The animal, later named Gito, was so close to death that they said he looked like a tiny mummy.
“The baby, who has been named Gito by our team, was so lifeless when we reached him that at first we thought he was dead. He was lying corpse-like with his arms folded across his chest and this, along with a lack of hair and grey flaking skin, made him look almost mummified in his cardboard coffin,” stated an IAR representative on the organization’s website.
At first, the prognosis looked beyond grim. Tragically, Gito’s mother had been killed by poachers. He was taken back to a small village in Merawa, West Borneo and kept as a pet by the head of the village.
“Gito had been bought for less than £20 from a man who had almost certainly killed his mother in order to steal and sell her baby. He was kept in a cardboard box sodden with urine and fed entirely on condensed milk. He was severely dehydrated and malnourished,” the site reads. For the equivalent of about $32, an orangutan was killed so that her baby could be sold.
Rescuers weren’t sure that Gito was going to make the 9-hour journey to the rehabilitation clinic, but the fighter pushed onward and made it. They immediately put him on an IV drip to hydrate him. It was then discovered that the little one was suffering from sarcoptic mange, which is a highly contagious skin condition that accounted for Gito’s stiff, mummy-like appearance.

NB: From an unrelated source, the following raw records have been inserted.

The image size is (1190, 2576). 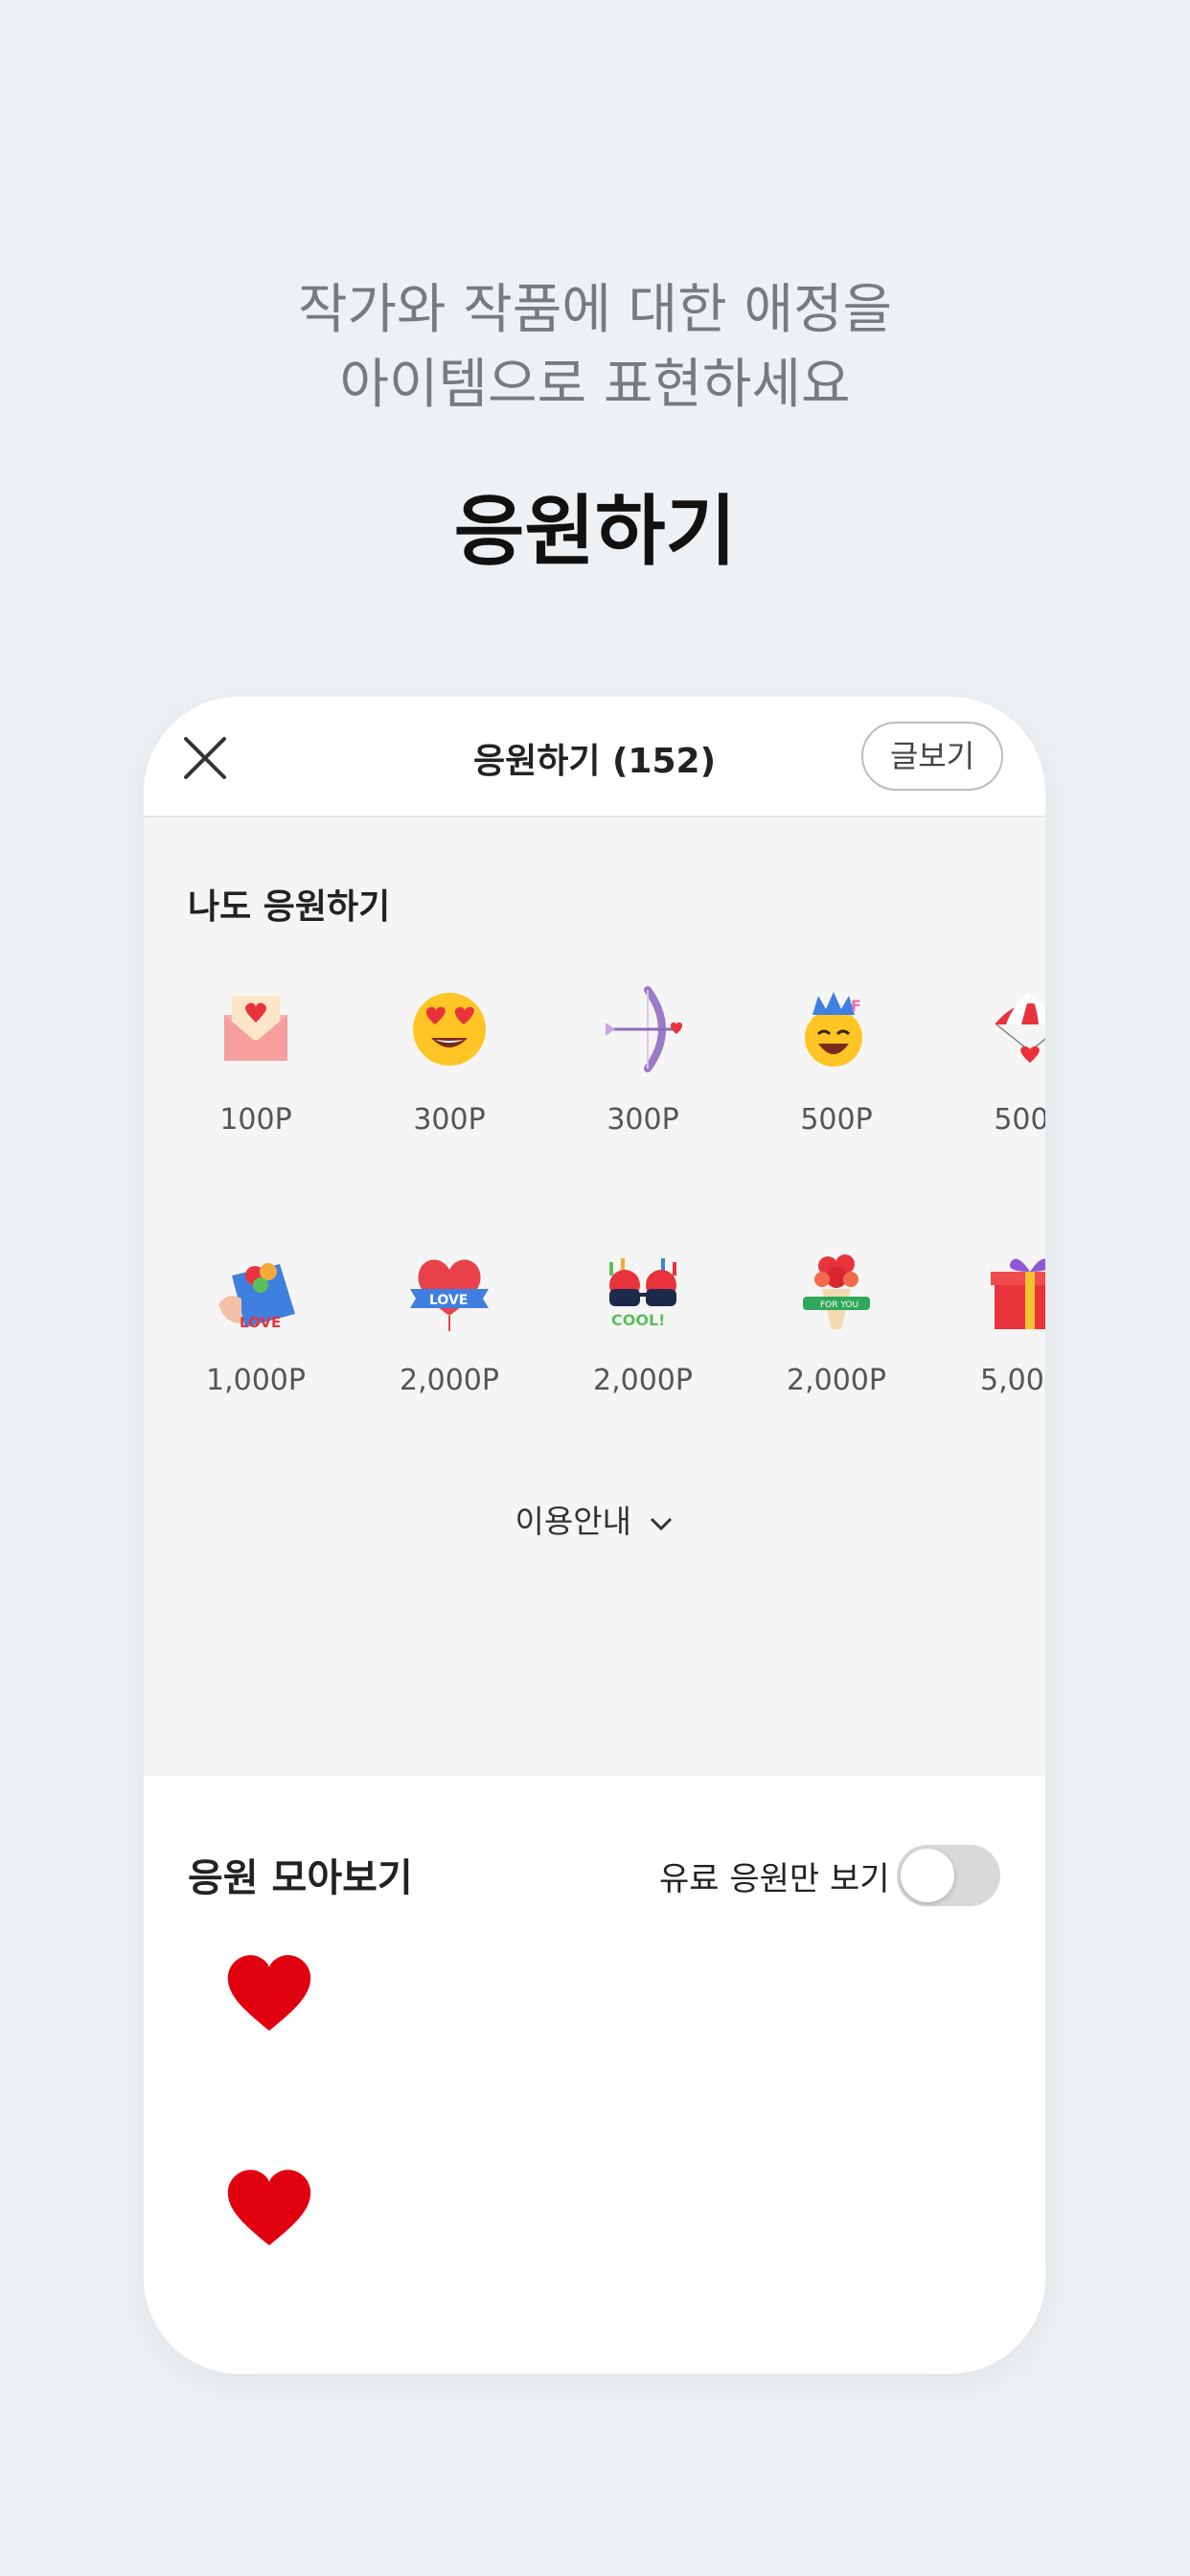 I want to click on usage-guide-label: 이용안내, so click(x=573, y=1522).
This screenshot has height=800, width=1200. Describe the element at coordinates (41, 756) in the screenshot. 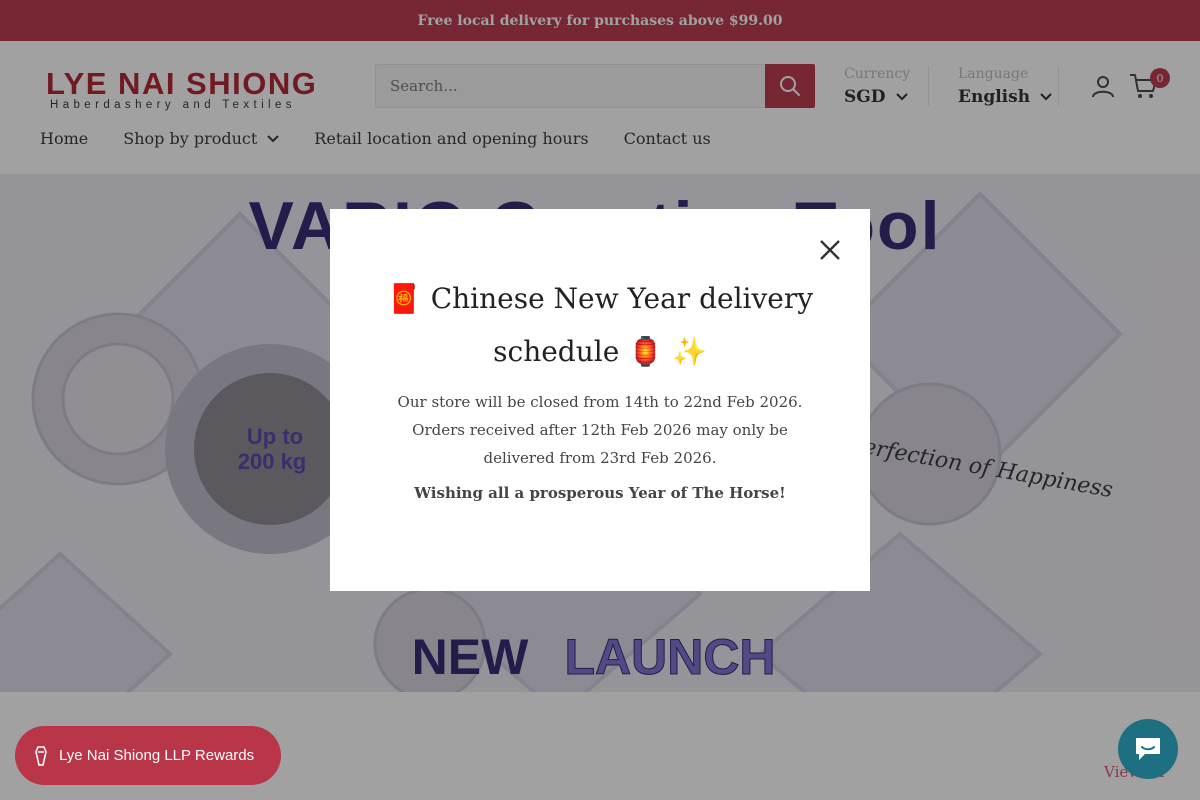

I see `rewards-icon` at that location.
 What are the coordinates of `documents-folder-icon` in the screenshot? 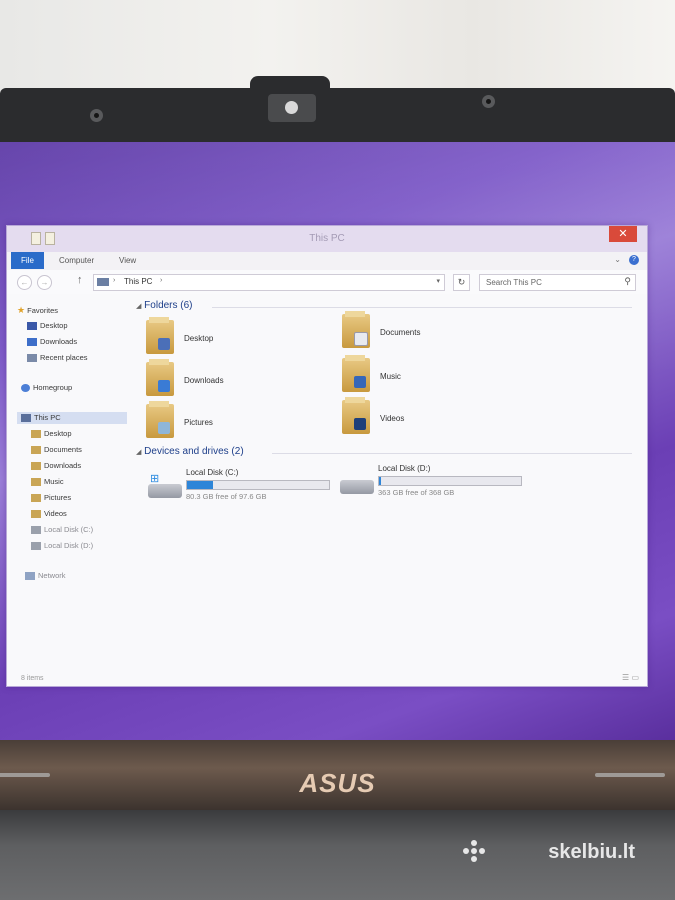 It's located at (356, 330).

According to Alan Knight, Chief Executive of International Animal Rescue, “It’s hard to stomach the shocking state Gito was in when we rescued him. Our team has seen a significant increase in the number of baby orangutans being kept as pets and some of them have only recently been taken from the wild. This is the result of the forest fires devastating Indonesia and leaving wild orangutans without food or shelter.”
Fortunately, under the watchful eye of his rehabilitators, little Gito was able to make a full recovery! While it’s certainly a success story worth nothing, rescuers state that thousands more orangutans are being lost to poaching and forest fires. Still, seeing Gito’s incredible transformation is enough to give even the most pessimistic animal lovers hope that good people are out there willing to risk their safety to help animals in need!